Zwischen Raubbau und Racheakten
Epischer als jede Fernsehserie: Der Gangsterthriller «Birds of Passage» erzählt, wie sich die Indigenen von Kolumbien in einen brutalen Drogenkrieg verstricken.

Irgendwann, es sind bereits Jahre vergangen, erreichen wir die Mitte des Films. Es beginnt der Gesang vom Wohlstand, Rapayet lässt seiner Familie ein Haus mitten in die Lehmwüste bauen. Ein absurdes Bild, wie ein Tempel im Nichts. Rapayet ist weit gekommen.
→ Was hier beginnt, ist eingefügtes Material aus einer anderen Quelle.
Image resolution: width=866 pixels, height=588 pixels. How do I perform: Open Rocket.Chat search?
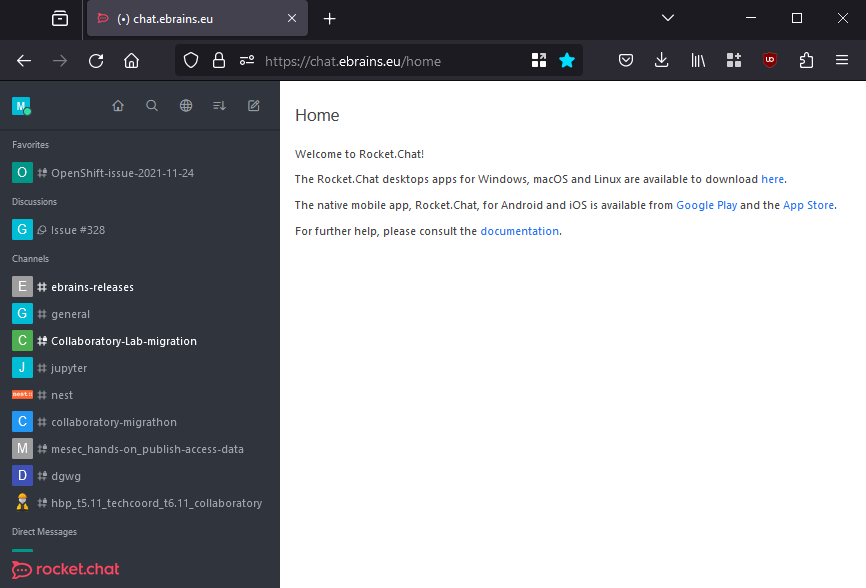pyautogui.click(x=152, y=105)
Sein Gesicht hat sich verhärtet, seit er damals als junger Waise beim Yonna-Tanz um die schöne Zaida warb und dann erfuhr, dass er deren Mutter Ursula eine teure Mitgift zahlen muss. Er kriegte sie zusammen, als er anfing, amerikanischen Hippie-Touristen das Marihuana kiloweise zu verkaufen, worauf er mit einer halben Viehherde ins Dorf zurückkehrte.
«Birds of Passage» spielt zwischen 1968 und 1980 unter den Wayuu in Kolumbien, einer ethnischen Gruppe, die auf der kargen Guajira-Halbinsel lebt. In ihrer Welt werden Mädchen in Isolation gehalten, bis aus ihnen Frauen werden. Taucht ein roter Vogel auf, steht ein Racheakt an. Ursula, die mächtige Älteste in der Region, liest die Träume; Tote nehmen die Gestalt des Yoluja an. Unter den Wayuu herrschen rigorose Regeln von Familienstolz und Respektsbezeugung, und wenn die Stämme miteinander kommunizieren, schicken sie Boten los.
Gewalt radiert Tradition aus
Wer da an den Consigliere aus «The Godfather» denken muss, liegt richtig: Es ist nicht das erste Mal, dass ein Film das mafiöse Potenzial von Clans freilegt. Aber so, wie «Birds of Passage» die indigenen Bräuche mit den Codes des Gangsterfilms überblendet, hat man das noch nie gesehen. Es sind ja beides rituelle Formen, die Tradition wie das Genre, nur erzählen die Regisseure Ciro Guerra und Cristina Gallego in ihrem Thriller davon, wie das eine das andere auffrisst: Gewalt radiert die orale Tradition der Wörter aus, Gier zerstört ehrenvolle Geschichte.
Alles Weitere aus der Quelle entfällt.